Start of RECORDS PROVIDED

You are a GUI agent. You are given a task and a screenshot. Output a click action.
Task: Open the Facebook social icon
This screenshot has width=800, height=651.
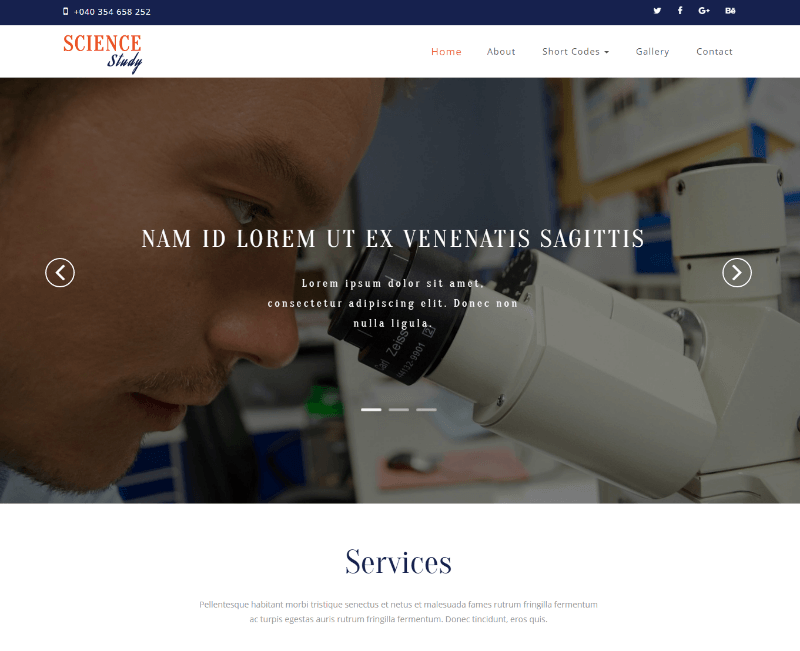click(x=680, y=11)
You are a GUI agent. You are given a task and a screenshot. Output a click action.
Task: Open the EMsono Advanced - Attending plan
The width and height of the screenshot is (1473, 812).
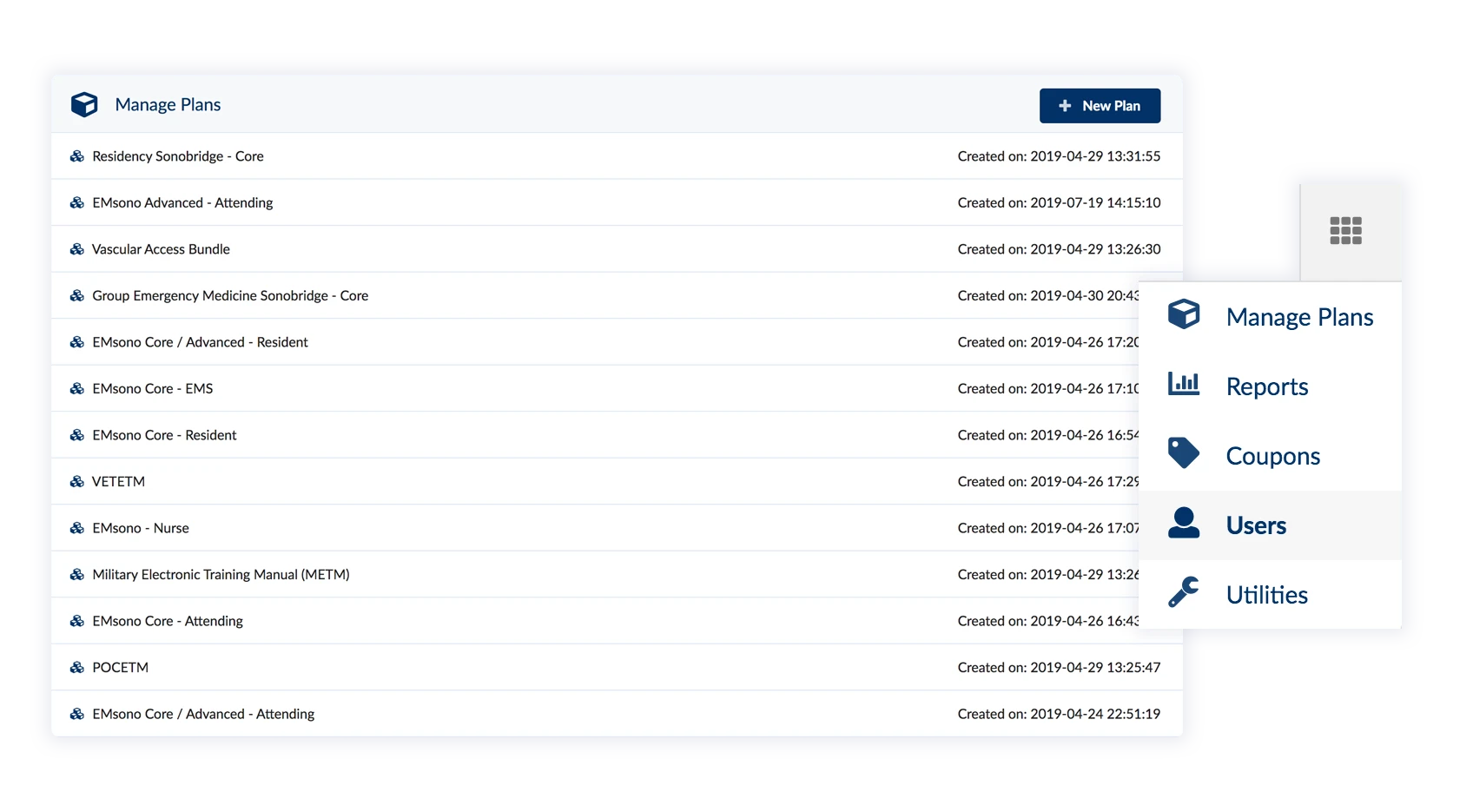pos(182,203)
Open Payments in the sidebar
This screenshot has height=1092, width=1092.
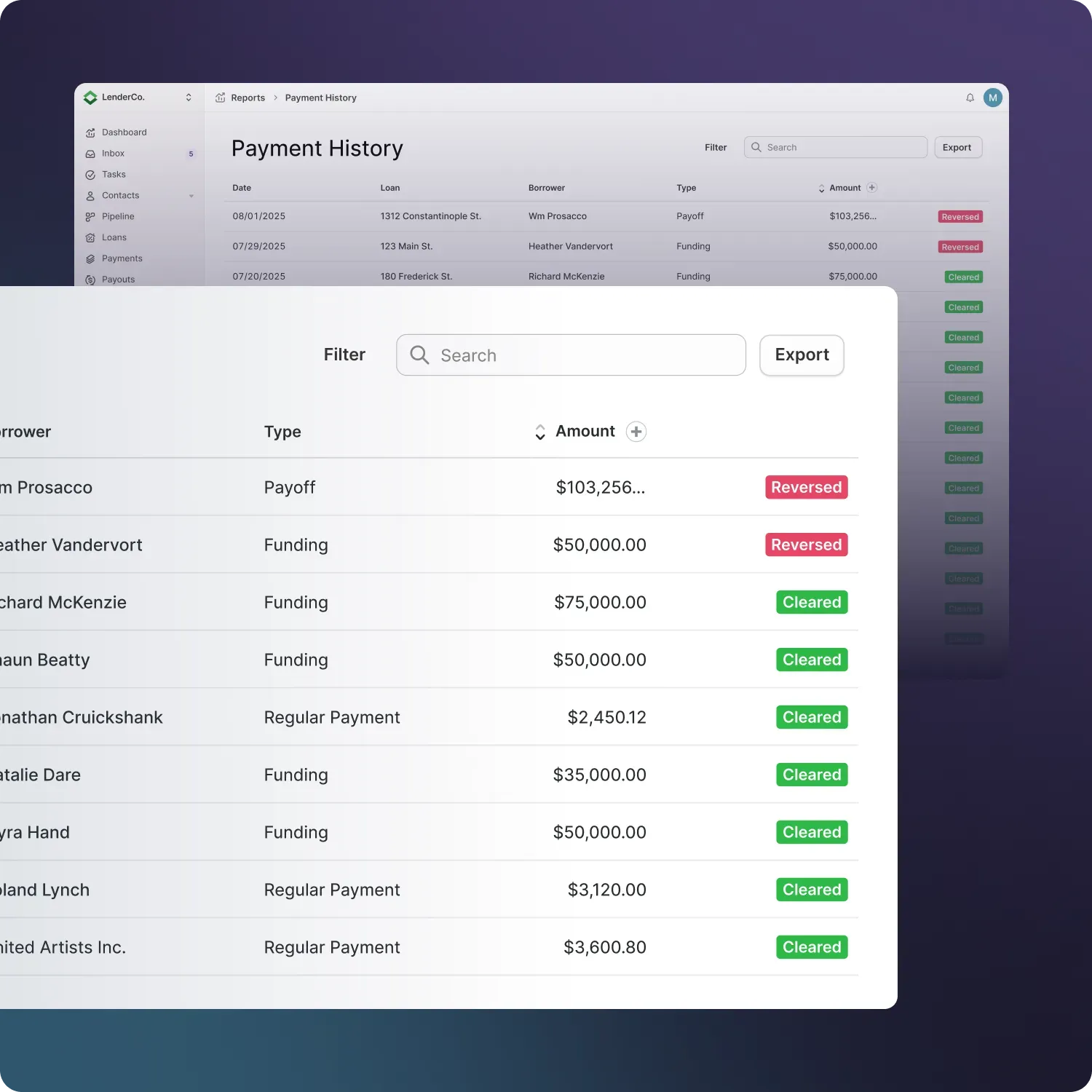[x=122, y=259]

End of RECORDS PROVIDED

**TASK TO CARRY OUT:** Return the data verbatim, leaving out the pictures it holds.

**OUTPUT BELOW:**
You are a GUI agent. You are given a task and a screenshot. Output a click action.
Task: Open the Facebook social icon
This screenshot has width=800, height=651.
click(x=680, y=11)
You are a GUI agent. You are given a task and a screenshot. Output a click action.
Task: Open the EMsono Advanced - Attending plan
The width and height of the screenshot is (1473, 812).
pos(182,203)
Open Payments in the sidebar
This screenshot has height=1092, width=1092.
[x=122, y=259]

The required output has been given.